Marcian Edward "Ted" Hoff, Jr. (born October 28, 1937 in Rochester, New York), is one of the inventors of the microprocessor.[1][2] Hoff joined Intel in 1967 as employee number 12, and is credited with coming up with the idea of using a "universal processor" rather than a variety of custom-designed circuits. His insight started the microprocessor revolution in the early 1970s. He is frequently credited with having invented the microprocessor in 1971, although he proposed the architectural idea and an instruction set formulated with Stanley Mazor in 1969. It was Federico Faggin who, in 1970-1971, independently from Hoff, developed the silicon-gate design methodology and did the actual chip design that was essential to the realization of the first microprocessor In 1985, Hoff was named the first Intel Fellow, which is the highest technical position in the company. He stayed in that position until 1988.

Contents

Education & work history

He received a bachelor's degree in electrical engineering from the Rensselaer Polytechnic Institute in 1958, and he applied for his first two patents based on work done for the General Railway Signal Corp. of Rochester, New York during the summers of his undergraduate study. He then received a National Science Foundation Fellowship to enroll in Stanford University, where he received his master's degree in 1959 and Ph.D. in 1962. As part of his Ph.D. dissertation, Hoff co-invented the least mean squares filter with Bernard Widrow.

Popular culture

Dr.

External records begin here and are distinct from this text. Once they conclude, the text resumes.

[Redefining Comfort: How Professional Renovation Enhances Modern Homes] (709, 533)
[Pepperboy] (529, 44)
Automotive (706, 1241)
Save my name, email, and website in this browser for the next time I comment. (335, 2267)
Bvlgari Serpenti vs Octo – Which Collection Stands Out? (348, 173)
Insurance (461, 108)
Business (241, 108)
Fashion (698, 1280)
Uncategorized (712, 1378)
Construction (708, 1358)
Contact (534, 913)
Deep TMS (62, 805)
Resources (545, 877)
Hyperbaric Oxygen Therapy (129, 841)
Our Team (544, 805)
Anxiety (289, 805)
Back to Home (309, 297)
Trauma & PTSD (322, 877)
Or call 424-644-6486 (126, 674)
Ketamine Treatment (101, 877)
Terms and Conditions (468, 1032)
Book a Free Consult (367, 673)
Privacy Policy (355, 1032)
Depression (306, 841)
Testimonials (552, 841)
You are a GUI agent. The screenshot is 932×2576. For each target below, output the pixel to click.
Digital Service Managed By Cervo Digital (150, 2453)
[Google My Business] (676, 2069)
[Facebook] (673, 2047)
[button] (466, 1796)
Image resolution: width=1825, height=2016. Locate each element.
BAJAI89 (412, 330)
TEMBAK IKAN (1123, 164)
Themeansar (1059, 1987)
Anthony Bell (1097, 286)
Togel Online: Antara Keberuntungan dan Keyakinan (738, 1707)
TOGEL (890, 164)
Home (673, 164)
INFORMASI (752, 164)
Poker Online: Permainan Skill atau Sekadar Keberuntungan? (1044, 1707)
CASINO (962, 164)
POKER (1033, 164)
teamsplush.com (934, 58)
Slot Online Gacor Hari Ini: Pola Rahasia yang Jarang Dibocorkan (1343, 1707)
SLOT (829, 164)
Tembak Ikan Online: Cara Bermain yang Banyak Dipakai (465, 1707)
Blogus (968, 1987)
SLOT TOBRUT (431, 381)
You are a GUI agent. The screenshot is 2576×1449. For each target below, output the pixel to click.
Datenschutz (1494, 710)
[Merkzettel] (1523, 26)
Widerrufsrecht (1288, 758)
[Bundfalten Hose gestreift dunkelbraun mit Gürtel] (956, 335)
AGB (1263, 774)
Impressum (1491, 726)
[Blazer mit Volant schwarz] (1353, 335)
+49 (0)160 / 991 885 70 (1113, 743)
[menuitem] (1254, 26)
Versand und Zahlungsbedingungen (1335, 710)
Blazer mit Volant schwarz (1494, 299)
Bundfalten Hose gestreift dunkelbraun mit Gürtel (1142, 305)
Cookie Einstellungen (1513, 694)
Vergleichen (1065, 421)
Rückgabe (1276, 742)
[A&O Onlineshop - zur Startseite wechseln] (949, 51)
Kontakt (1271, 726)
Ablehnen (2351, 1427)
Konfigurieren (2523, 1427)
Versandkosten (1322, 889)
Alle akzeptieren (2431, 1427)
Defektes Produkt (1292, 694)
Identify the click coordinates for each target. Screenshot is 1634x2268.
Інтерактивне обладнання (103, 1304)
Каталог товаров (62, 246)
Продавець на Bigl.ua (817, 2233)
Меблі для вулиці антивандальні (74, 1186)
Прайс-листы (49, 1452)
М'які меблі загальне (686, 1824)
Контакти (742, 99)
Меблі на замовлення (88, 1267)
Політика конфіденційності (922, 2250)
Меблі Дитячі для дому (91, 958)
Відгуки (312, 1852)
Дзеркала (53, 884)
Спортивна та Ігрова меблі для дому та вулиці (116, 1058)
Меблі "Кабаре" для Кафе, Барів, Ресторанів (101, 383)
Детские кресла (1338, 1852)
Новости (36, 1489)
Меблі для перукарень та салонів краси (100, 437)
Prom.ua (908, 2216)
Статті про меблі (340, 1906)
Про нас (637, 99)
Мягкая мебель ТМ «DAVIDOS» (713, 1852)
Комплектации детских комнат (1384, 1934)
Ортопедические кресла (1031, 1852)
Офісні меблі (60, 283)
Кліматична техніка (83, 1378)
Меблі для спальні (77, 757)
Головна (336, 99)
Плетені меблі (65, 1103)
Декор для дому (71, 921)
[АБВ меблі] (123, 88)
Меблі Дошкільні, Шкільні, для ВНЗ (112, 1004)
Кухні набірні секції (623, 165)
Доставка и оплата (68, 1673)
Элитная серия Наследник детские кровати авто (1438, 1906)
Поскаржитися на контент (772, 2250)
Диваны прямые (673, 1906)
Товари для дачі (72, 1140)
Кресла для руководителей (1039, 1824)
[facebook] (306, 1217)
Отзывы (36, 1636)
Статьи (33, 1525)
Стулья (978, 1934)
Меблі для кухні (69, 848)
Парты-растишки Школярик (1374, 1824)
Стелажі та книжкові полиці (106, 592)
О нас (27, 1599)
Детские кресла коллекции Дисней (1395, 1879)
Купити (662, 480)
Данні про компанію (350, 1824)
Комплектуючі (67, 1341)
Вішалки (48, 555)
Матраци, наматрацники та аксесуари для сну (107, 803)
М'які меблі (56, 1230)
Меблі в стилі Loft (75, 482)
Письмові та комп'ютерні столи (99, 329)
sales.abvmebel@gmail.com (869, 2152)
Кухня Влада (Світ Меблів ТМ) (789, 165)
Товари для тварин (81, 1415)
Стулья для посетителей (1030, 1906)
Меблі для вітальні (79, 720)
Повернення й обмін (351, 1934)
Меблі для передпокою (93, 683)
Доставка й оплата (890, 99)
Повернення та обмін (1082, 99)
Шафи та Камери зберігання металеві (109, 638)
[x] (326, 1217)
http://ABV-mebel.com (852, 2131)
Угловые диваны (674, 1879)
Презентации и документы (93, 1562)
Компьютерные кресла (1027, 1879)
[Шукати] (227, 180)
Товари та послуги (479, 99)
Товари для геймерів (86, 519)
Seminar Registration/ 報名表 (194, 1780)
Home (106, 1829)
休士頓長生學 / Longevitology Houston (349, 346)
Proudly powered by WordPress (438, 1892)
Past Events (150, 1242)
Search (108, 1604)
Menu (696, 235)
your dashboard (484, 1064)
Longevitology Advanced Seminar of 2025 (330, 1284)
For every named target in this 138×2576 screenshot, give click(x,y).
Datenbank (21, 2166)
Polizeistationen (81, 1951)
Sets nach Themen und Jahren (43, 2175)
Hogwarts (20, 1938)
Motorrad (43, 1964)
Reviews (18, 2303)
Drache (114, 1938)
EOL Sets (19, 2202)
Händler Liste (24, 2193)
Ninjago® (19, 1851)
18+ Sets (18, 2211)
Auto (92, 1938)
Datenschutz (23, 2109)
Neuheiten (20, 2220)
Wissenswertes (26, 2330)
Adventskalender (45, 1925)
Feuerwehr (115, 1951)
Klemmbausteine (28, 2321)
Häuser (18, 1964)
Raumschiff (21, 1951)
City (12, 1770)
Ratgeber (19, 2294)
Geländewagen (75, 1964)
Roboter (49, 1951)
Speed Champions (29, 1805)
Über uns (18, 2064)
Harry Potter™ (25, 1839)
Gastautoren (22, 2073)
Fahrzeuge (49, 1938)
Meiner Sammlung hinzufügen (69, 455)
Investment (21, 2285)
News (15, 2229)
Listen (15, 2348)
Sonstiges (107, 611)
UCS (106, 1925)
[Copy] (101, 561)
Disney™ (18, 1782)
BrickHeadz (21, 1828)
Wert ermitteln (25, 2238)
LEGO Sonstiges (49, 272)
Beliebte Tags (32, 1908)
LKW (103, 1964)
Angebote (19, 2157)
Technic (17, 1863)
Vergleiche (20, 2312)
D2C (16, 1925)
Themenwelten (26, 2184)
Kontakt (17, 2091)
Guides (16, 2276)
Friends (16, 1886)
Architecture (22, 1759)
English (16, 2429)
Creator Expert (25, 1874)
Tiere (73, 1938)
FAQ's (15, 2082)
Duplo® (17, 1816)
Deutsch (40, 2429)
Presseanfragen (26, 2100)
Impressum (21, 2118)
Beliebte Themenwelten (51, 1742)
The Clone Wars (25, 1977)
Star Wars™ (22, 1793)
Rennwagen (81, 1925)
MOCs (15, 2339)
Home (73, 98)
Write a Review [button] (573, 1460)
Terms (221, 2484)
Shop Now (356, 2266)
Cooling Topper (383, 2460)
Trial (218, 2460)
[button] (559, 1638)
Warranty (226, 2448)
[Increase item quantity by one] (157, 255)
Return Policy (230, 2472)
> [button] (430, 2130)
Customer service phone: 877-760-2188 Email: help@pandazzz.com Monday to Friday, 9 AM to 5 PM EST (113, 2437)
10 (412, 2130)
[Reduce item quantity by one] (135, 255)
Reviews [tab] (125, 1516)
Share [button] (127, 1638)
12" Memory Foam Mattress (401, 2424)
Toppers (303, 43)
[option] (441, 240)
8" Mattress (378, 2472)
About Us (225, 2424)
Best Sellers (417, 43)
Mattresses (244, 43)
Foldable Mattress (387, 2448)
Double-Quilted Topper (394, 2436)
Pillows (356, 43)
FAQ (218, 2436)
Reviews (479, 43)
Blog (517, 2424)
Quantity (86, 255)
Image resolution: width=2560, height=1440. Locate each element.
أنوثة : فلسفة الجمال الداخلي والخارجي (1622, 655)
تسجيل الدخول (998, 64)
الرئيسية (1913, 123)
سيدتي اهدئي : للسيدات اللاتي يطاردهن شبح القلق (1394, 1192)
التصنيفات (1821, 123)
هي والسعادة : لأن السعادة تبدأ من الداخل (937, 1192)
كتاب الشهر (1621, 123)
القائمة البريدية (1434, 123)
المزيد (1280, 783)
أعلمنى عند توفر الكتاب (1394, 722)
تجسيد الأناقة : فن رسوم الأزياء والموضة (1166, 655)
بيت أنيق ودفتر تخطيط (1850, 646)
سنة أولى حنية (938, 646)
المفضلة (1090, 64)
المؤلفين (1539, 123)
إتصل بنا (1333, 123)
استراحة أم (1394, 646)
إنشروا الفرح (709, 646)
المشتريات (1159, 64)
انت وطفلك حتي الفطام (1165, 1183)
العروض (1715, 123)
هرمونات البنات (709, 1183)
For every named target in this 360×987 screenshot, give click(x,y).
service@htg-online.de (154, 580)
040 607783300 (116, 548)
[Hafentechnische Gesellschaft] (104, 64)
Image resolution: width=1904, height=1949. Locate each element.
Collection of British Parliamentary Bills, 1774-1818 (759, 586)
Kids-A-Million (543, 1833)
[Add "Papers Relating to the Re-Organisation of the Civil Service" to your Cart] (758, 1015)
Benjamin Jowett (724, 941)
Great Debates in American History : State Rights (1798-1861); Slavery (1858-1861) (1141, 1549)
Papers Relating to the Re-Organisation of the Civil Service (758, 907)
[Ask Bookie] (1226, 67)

Hoff was featured in an Intel advertisement, calling him the "rock star" of Intel and comparing him to the rock stars of American culture.

Awards

In 1954, he was one of the Westinghouse Science Talent Search (now Intel STS) finalists. He was awarded the Franklin Institute Stuart Ballantine Medal in 1979, the IEEE Cledo Brunetti Award in 1980, and the Franklin Institute Certificate of Merit in 1996. He was inducted into the Inventors Hall of Fame in 1996 and received the National Medal of Technology and Innovation in 2009 from President Barack Obama. He was made a Fellow of the Computer History Museum in 2009.[3] He received the 2011 IEEE/RSE Wolfson James Clerk Maxwell Award.[4]